The Beaumont Hotel is a hotel complex in Ouray, Colorado and is on the United States National Register of Historic Places.

==History==
The Ouray Real Estate and Building Association started construction on the Beaumont Hotel on 5 July 1886, completing it on December 15, 1886 at a cost of $75,000. Palmer House supplied employees for the grand opening, on July 25, 1887. All of the original furniture was made by Marshall Field's.

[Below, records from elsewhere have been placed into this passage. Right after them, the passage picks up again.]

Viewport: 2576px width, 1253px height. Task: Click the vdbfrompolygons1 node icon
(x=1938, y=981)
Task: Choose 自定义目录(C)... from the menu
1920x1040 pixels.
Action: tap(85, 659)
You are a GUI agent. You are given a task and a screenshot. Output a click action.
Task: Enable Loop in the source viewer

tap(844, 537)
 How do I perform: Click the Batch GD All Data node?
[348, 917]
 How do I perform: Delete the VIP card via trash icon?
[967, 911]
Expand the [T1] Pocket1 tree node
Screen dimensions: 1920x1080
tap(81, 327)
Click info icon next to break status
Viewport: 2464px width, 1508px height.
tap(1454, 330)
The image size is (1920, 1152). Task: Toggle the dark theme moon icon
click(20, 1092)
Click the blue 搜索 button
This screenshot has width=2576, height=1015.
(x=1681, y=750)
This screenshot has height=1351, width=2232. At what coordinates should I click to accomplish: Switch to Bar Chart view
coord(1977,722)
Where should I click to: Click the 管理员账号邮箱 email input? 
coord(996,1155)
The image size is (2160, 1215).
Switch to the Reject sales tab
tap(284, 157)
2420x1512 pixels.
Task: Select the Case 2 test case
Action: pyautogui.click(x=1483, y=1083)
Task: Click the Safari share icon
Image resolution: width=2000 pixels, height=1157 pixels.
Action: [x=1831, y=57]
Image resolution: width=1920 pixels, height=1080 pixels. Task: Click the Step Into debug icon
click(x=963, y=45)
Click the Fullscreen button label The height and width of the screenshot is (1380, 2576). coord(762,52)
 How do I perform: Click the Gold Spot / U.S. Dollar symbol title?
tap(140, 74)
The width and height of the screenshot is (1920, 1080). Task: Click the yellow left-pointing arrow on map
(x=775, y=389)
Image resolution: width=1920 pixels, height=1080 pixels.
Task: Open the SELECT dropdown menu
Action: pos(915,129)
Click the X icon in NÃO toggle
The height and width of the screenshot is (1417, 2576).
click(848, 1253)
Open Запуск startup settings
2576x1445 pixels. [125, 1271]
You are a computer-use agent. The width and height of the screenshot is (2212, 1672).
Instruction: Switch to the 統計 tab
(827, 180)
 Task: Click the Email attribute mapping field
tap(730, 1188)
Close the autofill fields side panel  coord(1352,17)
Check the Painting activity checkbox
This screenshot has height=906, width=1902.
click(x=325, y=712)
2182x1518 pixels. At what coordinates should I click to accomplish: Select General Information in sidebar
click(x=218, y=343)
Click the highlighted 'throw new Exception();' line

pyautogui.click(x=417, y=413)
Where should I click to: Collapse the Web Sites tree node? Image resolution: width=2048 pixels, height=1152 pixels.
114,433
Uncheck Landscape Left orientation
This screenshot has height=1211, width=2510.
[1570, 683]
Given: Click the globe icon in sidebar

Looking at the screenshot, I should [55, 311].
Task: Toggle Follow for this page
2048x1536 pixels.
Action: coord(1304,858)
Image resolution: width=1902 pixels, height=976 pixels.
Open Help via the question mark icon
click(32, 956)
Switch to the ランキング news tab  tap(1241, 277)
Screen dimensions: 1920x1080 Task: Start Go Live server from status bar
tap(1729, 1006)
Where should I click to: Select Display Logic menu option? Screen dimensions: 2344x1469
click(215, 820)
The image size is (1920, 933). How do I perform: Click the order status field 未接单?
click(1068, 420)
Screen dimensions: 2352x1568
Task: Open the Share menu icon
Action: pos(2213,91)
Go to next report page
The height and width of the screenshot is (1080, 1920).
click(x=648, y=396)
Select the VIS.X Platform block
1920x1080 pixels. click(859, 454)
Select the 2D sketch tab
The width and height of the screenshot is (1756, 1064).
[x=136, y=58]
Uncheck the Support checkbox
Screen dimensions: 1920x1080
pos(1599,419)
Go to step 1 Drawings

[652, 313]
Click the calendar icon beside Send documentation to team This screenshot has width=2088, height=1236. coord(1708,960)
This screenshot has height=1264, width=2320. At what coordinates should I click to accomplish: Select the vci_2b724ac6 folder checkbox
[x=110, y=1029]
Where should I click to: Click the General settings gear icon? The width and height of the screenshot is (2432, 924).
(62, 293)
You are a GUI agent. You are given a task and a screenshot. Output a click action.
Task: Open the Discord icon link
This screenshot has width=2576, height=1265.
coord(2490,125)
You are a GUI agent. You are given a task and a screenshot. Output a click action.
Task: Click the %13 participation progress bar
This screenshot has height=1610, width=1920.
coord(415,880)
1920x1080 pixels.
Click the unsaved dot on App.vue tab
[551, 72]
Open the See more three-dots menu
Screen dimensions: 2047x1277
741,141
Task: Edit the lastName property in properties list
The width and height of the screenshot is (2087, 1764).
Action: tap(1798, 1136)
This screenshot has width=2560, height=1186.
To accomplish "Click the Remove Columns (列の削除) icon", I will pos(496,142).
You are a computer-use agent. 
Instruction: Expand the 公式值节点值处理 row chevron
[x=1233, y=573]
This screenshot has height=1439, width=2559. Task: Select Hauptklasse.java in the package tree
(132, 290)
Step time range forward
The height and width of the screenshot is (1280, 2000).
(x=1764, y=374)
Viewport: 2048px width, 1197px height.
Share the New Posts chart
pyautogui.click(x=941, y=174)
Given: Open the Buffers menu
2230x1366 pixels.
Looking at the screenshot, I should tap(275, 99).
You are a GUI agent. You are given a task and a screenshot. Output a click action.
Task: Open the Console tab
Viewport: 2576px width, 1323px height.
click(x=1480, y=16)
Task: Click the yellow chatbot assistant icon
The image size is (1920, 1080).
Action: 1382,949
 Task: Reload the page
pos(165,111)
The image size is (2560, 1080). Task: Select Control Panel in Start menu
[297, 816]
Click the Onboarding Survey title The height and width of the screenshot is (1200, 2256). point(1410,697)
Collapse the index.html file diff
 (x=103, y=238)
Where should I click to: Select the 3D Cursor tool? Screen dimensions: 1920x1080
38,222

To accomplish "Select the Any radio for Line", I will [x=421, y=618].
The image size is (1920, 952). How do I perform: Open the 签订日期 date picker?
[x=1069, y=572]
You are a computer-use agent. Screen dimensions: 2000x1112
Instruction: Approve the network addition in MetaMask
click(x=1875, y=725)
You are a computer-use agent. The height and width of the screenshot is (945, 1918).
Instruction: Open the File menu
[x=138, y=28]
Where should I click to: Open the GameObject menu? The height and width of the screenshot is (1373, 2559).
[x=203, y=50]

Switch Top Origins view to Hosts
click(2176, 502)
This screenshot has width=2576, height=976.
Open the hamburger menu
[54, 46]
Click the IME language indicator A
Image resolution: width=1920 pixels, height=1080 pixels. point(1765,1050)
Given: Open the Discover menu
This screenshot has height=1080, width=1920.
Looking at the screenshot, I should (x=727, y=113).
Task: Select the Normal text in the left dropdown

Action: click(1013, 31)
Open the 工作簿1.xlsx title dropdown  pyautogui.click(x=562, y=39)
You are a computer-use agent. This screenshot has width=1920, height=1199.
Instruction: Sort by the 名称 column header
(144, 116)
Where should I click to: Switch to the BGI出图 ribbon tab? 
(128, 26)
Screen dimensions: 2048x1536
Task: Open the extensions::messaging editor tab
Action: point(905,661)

The Beaumont was one of the first hotels in the country to be wired for alternating current electricity. It had guests such as Presidents Theodore Roosevelt and Herbert Hoover. The hotel closed in 1964 due to declining tourism in the area. For over 30 years the hotel sat empty, boarded up and in disrepair. At one point part of the roof collapsed and more than once the building was considered for condemnation. The hotel was sold in 1998 and was restored, its multiple rooms combined into a more spacious arrangement — the large hotel building now has just 12 guest rooms. It reopened in 2003.

==Architecture==
The architectural style of the hotel is a mix of Victorian, Queen Anne and French Second Empire with a slate Mansard roof. Contrary to popular belief, the Beaumont hotel is not a replica of Brown Palace in Denver. In fact, The Brown Palace was not built until after the Beaumont.

The prominent feature inside the three-story brick building is a grand staircase leading into the lobby. A rosewood dining room occupies almost half of the second floor.

==Trivia==
On a cornerstone of the building at the corner of Main Street and 5th Avenue is a benchmark from the United States Geological Survey with an elevation of 7,800 feet (2377 m) above sea level.